The request | Arrange the data below as a JSON list of strings, one string per line, leaving out blank lines. Begin at the line that contains "Task: Click the Food" and stop after the line that contains "Looking at the screenshot, I should coord(375,508).".

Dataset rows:
━━━━━━━━━━━━━━━━

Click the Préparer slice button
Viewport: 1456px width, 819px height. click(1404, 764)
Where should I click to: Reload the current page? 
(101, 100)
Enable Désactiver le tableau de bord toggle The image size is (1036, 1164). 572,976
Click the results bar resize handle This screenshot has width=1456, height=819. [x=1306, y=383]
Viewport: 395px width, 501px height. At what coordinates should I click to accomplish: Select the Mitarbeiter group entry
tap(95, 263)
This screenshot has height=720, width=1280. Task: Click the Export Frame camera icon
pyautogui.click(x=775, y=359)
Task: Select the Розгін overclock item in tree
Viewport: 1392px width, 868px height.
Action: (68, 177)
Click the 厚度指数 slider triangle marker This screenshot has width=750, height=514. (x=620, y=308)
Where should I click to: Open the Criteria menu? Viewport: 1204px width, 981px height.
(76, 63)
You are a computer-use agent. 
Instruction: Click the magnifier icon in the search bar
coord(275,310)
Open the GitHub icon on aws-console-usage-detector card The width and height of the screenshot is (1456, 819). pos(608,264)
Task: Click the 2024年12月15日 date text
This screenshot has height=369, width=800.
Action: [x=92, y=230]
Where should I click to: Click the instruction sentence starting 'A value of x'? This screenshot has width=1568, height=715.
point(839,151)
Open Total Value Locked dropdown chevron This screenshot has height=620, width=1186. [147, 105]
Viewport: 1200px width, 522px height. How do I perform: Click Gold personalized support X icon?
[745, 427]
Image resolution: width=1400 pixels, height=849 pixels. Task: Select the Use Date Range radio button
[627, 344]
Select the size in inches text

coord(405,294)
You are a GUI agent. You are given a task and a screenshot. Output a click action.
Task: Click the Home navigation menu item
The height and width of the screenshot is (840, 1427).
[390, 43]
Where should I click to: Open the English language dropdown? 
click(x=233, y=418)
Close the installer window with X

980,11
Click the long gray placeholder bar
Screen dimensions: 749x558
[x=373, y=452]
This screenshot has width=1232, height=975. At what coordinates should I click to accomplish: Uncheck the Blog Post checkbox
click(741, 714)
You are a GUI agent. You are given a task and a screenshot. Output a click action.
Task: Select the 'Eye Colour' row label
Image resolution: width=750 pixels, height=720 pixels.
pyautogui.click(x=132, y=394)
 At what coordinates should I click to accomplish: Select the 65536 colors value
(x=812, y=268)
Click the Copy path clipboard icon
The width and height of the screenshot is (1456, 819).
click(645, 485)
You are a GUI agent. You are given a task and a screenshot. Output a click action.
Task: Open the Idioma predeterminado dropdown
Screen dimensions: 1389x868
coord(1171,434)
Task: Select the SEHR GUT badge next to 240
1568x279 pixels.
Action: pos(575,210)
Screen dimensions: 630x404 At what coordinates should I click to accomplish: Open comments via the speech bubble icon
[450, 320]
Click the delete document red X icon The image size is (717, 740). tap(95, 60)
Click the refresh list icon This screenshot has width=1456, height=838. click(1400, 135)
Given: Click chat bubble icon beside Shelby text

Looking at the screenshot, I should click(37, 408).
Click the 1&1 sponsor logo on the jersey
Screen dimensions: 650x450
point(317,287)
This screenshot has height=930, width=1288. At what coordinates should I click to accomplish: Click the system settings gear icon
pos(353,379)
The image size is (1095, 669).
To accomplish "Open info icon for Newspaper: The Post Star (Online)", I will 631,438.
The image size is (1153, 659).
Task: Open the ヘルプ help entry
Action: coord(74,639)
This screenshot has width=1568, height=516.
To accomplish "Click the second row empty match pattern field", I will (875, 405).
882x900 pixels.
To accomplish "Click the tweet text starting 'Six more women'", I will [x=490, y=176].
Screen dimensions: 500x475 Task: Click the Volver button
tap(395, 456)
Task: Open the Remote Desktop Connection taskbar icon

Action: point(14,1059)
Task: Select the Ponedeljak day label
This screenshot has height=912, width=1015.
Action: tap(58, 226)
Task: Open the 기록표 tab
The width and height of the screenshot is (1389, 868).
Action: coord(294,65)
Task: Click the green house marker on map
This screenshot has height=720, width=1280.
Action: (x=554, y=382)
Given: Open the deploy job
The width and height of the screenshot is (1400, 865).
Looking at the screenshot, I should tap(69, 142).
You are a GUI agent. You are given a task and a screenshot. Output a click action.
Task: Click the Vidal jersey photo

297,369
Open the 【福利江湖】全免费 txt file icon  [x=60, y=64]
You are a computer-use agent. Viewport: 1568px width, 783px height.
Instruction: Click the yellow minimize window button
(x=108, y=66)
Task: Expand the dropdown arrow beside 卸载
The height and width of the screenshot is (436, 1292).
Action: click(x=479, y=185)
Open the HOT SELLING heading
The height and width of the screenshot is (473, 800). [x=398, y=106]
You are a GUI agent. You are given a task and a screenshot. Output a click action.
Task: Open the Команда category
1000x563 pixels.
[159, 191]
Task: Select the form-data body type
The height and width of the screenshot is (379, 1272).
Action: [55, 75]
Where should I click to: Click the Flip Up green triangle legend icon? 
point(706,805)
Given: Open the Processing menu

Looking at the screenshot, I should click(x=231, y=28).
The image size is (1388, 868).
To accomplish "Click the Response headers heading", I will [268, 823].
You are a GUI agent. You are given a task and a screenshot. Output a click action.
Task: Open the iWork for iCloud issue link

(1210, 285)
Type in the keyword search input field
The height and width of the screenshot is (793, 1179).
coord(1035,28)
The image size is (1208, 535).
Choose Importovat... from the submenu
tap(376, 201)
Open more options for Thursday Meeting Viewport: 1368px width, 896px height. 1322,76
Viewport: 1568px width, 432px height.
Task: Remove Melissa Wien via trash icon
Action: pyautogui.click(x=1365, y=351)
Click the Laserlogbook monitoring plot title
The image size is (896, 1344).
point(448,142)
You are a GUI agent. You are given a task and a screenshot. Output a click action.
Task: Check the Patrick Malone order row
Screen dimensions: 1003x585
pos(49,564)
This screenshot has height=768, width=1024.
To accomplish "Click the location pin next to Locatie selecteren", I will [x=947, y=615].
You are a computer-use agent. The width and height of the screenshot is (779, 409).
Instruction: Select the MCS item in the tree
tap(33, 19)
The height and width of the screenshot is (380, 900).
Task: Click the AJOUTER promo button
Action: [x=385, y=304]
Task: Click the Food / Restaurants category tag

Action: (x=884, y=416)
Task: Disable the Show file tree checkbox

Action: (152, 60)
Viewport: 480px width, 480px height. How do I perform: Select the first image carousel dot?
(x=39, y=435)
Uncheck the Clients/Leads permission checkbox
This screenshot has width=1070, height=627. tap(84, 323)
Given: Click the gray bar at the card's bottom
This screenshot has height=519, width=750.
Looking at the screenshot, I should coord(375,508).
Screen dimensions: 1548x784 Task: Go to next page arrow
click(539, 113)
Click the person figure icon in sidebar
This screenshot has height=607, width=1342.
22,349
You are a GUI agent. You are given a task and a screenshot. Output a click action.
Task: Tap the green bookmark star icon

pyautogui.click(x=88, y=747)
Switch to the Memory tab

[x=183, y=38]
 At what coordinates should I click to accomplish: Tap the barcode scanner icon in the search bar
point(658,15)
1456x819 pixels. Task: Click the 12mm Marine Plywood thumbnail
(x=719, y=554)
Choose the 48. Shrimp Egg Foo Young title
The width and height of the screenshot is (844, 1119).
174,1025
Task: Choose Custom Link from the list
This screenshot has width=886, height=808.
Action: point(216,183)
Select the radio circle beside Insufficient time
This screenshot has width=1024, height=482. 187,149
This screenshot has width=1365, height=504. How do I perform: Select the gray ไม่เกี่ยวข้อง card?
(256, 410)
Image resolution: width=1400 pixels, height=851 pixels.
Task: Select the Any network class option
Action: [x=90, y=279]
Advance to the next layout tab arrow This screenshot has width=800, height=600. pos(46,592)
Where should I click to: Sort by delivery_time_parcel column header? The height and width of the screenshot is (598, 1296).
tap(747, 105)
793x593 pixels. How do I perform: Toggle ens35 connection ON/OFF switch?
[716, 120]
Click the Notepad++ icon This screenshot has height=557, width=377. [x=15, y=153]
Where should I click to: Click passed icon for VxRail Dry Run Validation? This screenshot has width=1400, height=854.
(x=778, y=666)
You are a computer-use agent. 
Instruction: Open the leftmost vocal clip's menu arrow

━━━━━━━━━━━━━━━━

The result |
[
  "Task: Click the Food / Restaurants category tag",
  "Action: (x=884, y=416)",
  "Task: Disable the Show file tree checkbox",
  "Action: (152, 60)",
  "Viewport: 480px width, 480px height. How do I perform: Select the first image carousel dot?",
  "(x=39, y=435)",
  "Uncheck the Clients/Leads permission checkbox",
  "This screenshot has width=1070, height=627. tap(84, 323)",
  "Given: Click the gray bar at the card's bottom",
  "This screenshot has height=519, width=750.",
  "Looking at the screenshot, I should coord(375,508)."
]